Barry, the first sentence currently says "A prime number is a positive whole number that can be evenly divided by exactly two positive whole numbers, namely 1 and itself." I believe this does say that 1 is not prime, just as you want, as the number 1 has only one divisor, namely 1 itself. So I'm not sure what your point is.

I agree with all the rest you wrote (for what it's worth, as you know of course more number theory than I do). -- Jitse Niesen 16:00, 30 March 2008 (CDT)

Someone careful and analytic might draw that conclusion, but not all our readers might fit that definition. Baldly saying '1 is not a prime number' is probably what they need. Without in any way intended to be demeaning to them, I am always mindful of that wonderful George Carlin line: "Think of how dumb the average person is - and then realize that half of them are dumber than that."

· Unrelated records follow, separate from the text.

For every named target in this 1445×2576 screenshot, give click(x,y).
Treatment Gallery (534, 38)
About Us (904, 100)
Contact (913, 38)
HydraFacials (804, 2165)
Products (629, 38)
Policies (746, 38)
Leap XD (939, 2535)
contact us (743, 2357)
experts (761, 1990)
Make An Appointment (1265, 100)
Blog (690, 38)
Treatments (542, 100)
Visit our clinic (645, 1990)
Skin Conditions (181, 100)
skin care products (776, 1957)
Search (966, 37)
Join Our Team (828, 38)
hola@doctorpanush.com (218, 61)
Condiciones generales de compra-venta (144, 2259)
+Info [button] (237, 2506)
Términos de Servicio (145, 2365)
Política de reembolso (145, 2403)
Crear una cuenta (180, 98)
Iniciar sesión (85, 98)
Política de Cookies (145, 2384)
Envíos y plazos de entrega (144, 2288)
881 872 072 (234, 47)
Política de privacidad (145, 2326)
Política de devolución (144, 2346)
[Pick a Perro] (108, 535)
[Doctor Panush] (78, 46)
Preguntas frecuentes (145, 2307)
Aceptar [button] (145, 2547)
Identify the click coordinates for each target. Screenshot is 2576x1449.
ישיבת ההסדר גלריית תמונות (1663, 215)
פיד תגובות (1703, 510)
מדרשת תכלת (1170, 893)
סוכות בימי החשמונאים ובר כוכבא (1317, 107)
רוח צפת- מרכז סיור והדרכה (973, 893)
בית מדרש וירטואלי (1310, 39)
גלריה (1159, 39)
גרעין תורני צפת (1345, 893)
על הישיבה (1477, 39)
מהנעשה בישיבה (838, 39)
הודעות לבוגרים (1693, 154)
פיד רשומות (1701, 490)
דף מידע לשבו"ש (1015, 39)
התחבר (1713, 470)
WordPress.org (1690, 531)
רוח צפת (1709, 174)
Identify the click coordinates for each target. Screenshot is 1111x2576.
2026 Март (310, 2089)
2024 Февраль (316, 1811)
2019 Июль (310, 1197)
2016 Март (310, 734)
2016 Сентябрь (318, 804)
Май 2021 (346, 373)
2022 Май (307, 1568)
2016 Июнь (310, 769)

(Adding "different" - as in "two different positive whole numbers" - might make the definition cast-iron, though). But it might still be useful to have a section on 'why 1 is not a prime number'; the point about the Fundamental Theorem of Arithmetic could go there. J. Noel Chiappa 23:31, 30 March 2008 (CDT)

Yes, Jitse, it seems that after all of that, I understand 1 okay but I still have trouble counting to 2 :-). Anyway, my own error emphasizes the point that inferring information about the prime number from information presented at the END of the sentence is not my own thought process, and probably not a lot of other people's. (I suppose if I still kept up my German, I would be used to that sort of thing :-) ). For instance, the end of the sentence in the approved version is where you find that the prime in question is a positive whole number, but I prefer the draft version where it comes right out and tells you that. I think a similar modification to clarify that the whole number is bigger than 1 from the outset, "baldly" saying it, as Noel suggested, is also in order. I also like your suggestion, Noel, of providing clearer reasons for 1's unique position. Would that be better as a new subsection, a footnote, or a link to a page about the arithmetic properties of 1?Barry R. Smith 22:31, 31 March 2008 (CDT)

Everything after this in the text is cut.